Embora não haja oração que o Bispo reze enquanto o caulífero lhe oferece o báculo para a procissão de ingresso, o seu significado pastoral está plasmado na fórmula que o Bispo ordenante principal utiliza aquando da ordenação episcopal: 
Recebe o báculo, símbolo do múnus de pastor, e cuida de todo o rebanho no qual o Espírito Santo te constituiu como Bispo, para regeres a Igreja de Deus”.
***
Trata-se de aproveitamento de peças do uso comum, habitualmente profano para elevar, na descoberta histórica e enditante dos valores simbólicos, fazer perceber o sentido da beleza do culto público e instilar piedade e noção do mistério. Mas não devem ter lugar os excessos.

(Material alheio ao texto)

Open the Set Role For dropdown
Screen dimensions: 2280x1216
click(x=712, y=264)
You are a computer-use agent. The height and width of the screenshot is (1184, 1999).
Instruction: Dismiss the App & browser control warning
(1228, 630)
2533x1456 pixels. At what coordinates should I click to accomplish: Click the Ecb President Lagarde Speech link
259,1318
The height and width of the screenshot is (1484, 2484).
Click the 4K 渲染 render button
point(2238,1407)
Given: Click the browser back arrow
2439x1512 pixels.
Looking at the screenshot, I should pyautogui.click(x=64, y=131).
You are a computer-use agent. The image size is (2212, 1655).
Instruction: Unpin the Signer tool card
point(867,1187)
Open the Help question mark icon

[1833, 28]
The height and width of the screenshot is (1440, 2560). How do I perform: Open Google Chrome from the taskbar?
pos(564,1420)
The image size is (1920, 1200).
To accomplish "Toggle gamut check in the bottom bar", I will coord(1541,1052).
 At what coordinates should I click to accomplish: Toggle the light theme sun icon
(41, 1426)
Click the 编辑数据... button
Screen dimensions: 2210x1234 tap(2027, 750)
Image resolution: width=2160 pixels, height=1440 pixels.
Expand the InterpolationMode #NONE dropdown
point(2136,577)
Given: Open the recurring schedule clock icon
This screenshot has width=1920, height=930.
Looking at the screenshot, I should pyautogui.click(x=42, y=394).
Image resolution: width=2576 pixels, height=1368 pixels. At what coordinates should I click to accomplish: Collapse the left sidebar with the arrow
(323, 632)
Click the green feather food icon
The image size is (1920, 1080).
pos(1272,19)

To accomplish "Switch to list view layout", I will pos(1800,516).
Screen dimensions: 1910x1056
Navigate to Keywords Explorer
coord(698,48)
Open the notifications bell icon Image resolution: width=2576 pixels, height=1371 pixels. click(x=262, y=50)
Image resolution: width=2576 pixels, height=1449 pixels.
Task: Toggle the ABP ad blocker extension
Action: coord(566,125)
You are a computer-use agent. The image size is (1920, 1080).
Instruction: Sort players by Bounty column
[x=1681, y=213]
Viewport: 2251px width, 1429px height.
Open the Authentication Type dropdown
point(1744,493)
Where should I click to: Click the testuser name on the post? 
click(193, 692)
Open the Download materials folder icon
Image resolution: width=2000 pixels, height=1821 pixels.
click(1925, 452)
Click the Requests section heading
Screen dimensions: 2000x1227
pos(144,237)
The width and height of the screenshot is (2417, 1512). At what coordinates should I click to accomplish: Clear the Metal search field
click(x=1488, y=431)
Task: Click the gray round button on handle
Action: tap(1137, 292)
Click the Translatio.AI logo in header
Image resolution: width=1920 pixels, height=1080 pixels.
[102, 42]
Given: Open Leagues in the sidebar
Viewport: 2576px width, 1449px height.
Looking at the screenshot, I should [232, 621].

Reportando-me ao título, percebo que a Covid-19 tenha generalizado o uso da máscara como forma de proteção pessoal e comunitária e entendo que os liturgistas poderiam formular uma declaração ou um discurso orante que refira a sua assunção celebrante (presidencial, concelebrante ou participante) do género: “Recebe a máscara da virtude para que te protejas das insídias do mal que te venha do exterior e não contagies os teus irmãos com o mal que a mente e o coração possam querer difundir através da tua boca”. Não é verdade que o Senhor purificou os lábios do profeta com uma brasa viva (Is 6,6-7) e que isso deu origem a bênção ou a oração antes do anúncio do Evangelho (Vd “Ordo Missae”, Missale Romanum, de Paulo VI)?
Porém, um hipotético uso litúrgico da máscara evocaria um surto pandémico de má memória. Para isso, temos a invocação ao Mártir São Sebastião para nos livre da peste da fome e da guerra ou a rogação da Ladainha de Todos os Santos: A peste, fame et bello libera nos, Domine. 
Não, não quero a máscara por muito tempo: quero as pessoas como são e mostrar-me como sou.